DATA FOR THIS TASK.
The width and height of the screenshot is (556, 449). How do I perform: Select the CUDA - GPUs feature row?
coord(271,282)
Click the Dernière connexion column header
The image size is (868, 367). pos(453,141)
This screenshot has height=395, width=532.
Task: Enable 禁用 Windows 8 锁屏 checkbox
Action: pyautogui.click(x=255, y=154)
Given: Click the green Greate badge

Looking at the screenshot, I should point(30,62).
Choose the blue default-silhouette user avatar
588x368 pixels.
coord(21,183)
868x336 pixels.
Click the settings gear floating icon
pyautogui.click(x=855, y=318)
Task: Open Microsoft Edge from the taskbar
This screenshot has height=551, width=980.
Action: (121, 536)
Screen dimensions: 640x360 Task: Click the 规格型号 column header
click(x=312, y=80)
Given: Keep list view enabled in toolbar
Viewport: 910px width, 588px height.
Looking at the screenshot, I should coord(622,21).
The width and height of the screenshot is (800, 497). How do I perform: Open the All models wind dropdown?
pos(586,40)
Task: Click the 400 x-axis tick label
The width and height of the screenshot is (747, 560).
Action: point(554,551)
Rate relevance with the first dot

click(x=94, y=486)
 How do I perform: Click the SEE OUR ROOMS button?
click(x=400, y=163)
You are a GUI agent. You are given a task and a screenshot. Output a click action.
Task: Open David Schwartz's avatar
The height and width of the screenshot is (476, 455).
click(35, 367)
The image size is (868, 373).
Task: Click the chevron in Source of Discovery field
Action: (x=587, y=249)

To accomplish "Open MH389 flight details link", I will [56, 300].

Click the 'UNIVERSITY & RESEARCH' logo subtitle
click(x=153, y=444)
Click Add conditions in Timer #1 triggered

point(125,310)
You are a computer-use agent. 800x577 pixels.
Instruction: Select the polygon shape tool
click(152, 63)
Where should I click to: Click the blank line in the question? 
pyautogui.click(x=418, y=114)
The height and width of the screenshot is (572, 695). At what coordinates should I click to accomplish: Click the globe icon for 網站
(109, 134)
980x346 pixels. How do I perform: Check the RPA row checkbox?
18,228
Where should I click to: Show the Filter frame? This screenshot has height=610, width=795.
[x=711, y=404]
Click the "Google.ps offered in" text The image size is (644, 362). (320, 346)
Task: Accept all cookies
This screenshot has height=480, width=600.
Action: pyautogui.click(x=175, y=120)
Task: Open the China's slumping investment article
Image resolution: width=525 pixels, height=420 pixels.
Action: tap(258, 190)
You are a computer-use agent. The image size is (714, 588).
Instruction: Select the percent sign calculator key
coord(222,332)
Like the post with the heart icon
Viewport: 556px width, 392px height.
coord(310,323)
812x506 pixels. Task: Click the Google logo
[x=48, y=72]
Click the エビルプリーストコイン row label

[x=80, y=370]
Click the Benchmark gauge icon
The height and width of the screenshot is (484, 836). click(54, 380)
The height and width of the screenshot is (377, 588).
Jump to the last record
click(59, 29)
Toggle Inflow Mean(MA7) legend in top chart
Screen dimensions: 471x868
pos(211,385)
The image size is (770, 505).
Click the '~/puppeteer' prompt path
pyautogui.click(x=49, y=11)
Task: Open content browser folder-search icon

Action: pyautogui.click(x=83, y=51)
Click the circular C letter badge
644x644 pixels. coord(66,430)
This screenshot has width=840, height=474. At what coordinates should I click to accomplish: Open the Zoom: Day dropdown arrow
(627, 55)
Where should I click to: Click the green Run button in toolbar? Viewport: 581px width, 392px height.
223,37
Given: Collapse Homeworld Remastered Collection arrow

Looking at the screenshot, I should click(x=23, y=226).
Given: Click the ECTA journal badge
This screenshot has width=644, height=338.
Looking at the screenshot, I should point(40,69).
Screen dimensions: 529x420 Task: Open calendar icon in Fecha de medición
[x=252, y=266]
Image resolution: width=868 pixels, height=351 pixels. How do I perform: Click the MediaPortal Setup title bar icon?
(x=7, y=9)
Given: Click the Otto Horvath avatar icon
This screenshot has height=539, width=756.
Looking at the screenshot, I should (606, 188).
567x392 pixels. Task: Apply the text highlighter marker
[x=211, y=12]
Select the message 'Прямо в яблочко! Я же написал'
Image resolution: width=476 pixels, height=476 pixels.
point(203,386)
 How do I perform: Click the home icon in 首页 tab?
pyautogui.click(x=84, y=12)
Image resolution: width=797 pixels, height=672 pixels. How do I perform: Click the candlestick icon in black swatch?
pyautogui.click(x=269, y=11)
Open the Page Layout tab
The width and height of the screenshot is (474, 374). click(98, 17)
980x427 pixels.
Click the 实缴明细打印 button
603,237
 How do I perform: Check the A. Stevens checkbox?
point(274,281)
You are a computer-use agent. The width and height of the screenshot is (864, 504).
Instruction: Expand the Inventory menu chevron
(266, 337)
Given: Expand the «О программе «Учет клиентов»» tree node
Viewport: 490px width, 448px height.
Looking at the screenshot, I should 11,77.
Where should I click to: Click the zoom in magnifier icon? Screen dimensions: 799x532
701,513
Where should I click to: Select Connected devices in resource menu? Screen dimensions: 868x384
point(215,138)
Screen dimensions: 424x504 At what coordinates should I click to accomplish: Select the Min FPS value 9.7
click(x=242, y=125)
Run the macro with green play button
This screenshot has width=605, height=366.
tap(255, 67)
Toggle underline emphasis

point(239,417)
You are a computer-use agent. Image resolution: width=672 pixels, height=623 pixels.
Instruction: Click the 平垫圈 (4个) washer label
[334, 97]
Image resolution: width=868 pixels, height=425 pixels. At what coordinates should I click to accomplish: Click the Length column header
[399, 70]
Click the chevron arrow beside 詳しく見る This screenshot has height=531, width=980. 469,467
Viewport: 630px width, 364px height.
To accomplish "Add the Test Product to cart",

PROBLEM TO WORK ON. Once you have counted the lines of the material that include "computer", give only that number.

PROBLEM SOLUTION. 4